_Given text_.
In this section, you’ll integrate the voice sentiment classification model into the baseline voice-to-LLM pipeline and build a sentiment-aware voice assistant. You’ll update the prompt sent to the LLM so it includes both the transcript and the predicted sentiment, combining speech, emotion, and language understanding into a single application.

End-to-end response time may take a few seconds because the application runs Whisper transcription, ONNX sentiment inference, and local LLM generation for each interaction.

Image Alt Text:Integrated pipeline diagram showing audio input splitting into two parallel paths: Whisper produces transcript text and HuBERT produces sentiment label, both feeding into an LLM prompt that generates context-aware responsesIntegrated voice-to-LLM pipeline

In Steps 4.1 to 4.4, continue editing the same app.py file you created in the baseline pipeline section (~/voice-sentiment-assistant/app.py).

Step 4.1 - Load the voice sentiment classification model

This step initializes the trained and quantized ONNX model, then loads the matching preprocessing components used during training. You’ll reuse these objects every time you run sentiment inference on new audio.

Add these imports and model-loading definitions to app.py:

  • add the imports with your other imports at the top of the file
  • add MODEL_DIR, ONNX_PATH, session, feature_extractor, and id2label near LOCAL_LLM_URL and your other global setup values
    

        
        
import onnxruntime as ort
import numpy as np
import librosa
from transformers import AutoFeatureExtractor, AutoConfig

MODEL_DIR = "models/hubert_vsa_ravdess"
ONNX_PATH = "models/hubert_vsa_ravdess_onnx/hubert_vsa_ravdess_int8.onnx"

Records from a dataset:
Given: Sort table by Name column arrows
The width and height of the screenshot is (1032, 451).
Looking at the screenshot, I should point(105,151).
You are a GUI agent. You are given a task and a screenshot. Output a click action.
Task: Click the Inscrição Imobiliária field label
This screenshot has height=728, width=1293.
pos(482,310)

==

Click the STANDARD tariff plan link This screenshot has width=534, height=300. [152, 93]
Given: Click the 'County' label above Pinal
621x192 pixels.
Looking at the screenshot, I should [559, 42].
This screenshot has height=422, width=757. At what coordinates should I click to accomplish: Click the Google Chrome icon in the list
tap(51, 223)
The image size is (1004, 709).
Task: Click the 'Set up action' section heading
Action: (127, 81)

_Required action 1_. List every name that the text on the sentiment-aware voice assistant says to add near LOCAL_LLM_URL and the other global setup values.
_Required action 2_. Reproduce the part of the text on the sentiment-aware voice assistant that opens with the words containing "End-to-end response time" and closes with "on new audio.".
The rows are separate material and are not connected to the text on the sentiment-aware voice assistant.

_Exercise response 1_. MODEL_DIR, ONNX_PATH, session, feature_extractor, id2label

_Exercise response 2_.
End-to-end response time may take a few seconds because the application runs Whisper transcription, ONNX sentiment inference, and local LLM generation for each interaction.

Image Alt Text:Integrated pipeline diagram showing audio input splitting into two parallel paths: Whisper produces transcript text and HuBERT produces sentiment label, both feeding into an LLM prompt that generates context-aware responsesIntegrated voice-to-LLM pipeline

In Steps 4.1 to 4.4, continue editing the same app.py file you created in the baseline pipeline section (~/voice-sentiment-assistant/app.py).

Step 4.1 - Load the voice sentiment classification model

This step initializes the trained and quantized ONNX model, then loads the matching preprocessing components used during training. You’ll reuse these objects every time you run sentiment inference on new audio.